WHAT NEEDS TO BE DONE
Among the entries, find the lines with the string "size" and report them.

DATA FOR REVIEW
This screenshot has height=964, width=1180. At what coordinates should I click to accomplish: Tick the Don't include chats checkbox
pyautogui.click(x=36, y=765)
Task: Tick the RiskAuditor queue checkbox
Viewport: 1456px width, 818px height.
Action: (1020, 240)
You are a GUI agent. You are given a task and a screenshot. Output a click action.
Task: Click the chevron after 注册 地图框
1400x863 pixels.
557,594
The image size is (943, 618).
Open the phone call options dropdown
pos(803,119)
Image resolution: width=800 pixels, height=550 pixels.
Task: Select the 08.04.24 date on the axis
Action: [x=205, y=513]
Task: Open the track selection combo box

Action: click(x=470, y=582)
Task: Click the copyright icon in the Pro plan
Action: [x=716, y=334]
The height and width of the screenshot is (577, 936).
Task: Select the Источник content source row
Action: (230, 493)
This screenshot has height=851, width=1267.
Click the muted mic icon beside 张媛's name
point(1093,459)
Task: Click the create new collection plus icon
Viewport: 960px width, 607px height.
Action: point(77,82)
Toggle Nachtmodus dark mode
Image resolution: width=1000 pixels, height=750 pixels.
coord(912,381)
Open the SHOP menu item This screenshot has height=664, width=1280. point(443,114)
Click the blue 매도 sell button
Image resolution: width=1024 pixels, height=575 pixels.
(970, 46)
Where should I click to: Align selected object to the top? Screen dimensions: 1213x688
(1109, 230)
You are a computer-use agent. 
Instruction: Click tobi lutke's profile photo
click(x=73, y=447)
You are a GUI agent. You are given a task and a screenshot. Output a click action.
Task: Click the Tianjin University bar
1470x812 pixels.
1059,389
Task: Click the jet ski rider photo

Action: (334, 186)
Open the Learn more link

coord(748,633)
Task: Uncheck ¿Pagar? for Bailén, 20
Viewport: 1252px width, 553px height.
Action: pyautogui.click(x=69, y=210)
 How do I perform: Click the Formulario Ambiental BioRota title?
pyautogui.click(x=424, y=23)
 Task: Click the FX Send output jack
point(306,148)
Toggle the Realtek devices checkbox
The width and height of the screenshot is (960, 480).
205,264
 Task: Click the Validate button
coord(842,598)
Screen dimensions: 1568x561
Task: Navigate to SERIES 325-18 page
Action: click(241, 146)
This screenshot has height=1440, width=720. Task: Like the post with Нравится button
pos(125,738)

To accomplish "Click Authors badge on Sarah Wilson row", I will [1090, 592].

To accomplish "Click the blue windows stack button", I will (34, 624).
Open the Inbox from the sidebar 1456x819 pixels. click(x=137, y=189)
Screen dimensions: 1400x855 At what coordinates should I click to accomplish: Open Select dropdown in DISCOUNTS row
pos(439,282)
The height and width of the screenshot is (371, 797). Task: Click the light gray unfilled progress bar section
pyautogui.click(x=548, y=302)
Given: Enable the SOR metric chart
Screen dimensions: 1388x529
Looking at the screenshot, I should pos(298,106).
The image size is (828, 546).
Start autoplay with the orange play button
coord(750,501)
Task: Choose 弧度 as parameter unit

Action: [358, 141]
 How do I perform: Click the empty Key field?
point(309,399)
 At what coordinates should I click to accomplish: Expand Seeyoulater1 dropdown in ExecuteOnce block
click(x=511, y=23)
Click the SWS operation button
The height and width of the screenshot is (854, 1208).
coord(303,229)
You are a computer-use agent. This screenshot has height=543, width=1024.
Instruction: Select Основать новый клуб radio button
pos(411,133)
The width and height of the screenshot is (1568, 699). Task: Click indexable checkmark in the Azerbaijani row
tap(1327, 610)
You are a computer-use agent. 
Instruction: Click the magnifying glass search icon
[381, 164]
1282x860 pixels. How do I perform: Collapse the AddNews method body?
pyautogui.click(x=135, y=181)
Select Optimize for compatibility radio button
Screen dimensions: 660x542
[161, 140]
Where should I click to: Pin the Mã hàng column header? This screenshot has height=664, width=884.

RESPONSE BELOW
The image size is (943, 618).
The image size is (828, 546).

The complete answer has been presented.